What needs to be done: Quote exactly the lines from the start of the entries to the one with "Help (298, 2102)", both ends included.

-------------------------

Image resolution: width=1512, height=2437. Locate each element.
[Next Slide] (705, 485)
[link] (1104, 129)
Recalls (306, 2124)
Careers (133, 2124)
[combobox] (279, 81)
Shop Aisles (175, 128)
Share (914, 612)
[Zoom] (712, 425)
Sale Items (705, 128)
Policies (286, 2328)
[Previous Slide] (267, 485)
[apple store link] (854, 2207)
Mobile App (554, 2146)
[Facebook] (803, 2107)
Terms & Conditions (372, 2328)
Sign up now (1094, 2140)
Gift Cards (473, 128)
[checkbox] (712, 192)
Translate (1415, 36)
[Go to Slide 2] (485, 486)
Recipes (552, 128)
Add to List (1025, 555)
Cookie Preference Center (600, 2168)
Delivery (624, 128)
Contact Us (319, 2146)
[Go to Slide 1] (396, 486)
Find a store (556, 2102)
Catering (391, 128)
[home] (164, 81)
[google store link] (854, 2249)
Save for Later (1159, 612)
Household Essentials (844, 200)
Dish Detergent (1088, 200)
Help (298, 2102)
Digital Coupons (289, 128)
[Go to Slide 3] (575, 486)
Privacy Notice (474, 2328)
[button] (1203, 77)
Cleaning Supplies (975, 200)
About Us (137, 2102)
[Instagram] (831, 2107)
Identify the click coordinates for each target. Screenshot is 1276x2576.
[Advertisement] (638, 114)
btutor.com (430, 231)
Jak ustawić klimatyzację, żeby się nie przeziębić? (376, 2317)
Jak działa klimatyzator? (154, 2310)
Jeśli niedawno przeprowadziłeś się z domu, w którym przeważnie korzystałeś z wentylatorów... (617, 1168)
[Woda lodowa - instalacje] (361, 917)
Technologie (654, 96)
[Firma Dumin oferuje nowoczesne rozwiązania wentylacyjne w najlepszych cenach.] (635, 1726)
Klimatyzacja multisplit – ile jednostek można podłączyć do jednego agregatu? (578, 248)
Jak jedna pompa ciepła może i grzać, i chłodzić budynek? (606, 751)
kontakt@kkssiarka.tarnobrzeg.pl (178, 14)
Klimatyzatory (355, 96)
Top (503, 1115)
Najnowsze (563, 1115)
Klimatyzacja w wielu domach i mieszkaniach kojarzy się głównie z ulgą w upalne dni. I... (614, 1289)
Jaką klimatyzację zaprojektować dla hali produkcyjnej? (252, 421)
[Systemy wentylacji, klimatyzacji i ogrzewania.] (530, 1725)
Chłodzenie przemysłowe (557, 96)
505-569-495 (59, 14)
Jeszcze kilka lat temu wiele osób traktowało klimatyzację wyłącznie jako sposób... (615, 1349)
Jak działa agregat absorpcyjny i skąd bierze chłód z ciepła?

-------------------------

Response to the task:
Image resolution: width=1512, height=2437. Locate each element.
[Next Slide] (705, 485)
[link] (1104, 129)
Recalls (306, 2124)
Careers (133, 2124)
[combobox] (279, 81)
Shop Aisles (175, 128)
Share (914, 612)
[Zoom] (712, 425)
Sale Items (705, 128)
Policies (286, 2328)
[Previous Slide] (267, 485)
[apple store link] (854, 2207)
Mobile App (554, 2146)
[Facebook] (803, 2107)
Terms & Conditions (372, 2328)
Sign up now (1094, 2140)
Gift Cards (473, 128)
[checkbox] (712, 192)
Translate (1415, 36)
[Go to Slide 2] (485, 486)
Recipes (552, 128)
Add to List (1025, 555)
Cookie Preference Center (600, 2168)
Delivery (624, 128)
Contact Us (319, 2146)
[Go to Slide 1] (396, 486)
Find a store (556, 2102)
Catering (391, 128)
[home] (164, 81)
[google store link] (854, 2249)
Save for Later (1159, 612)
Household Essentials (844, 200)
Dish Detergent (1088, 200)
Help (298, 2102)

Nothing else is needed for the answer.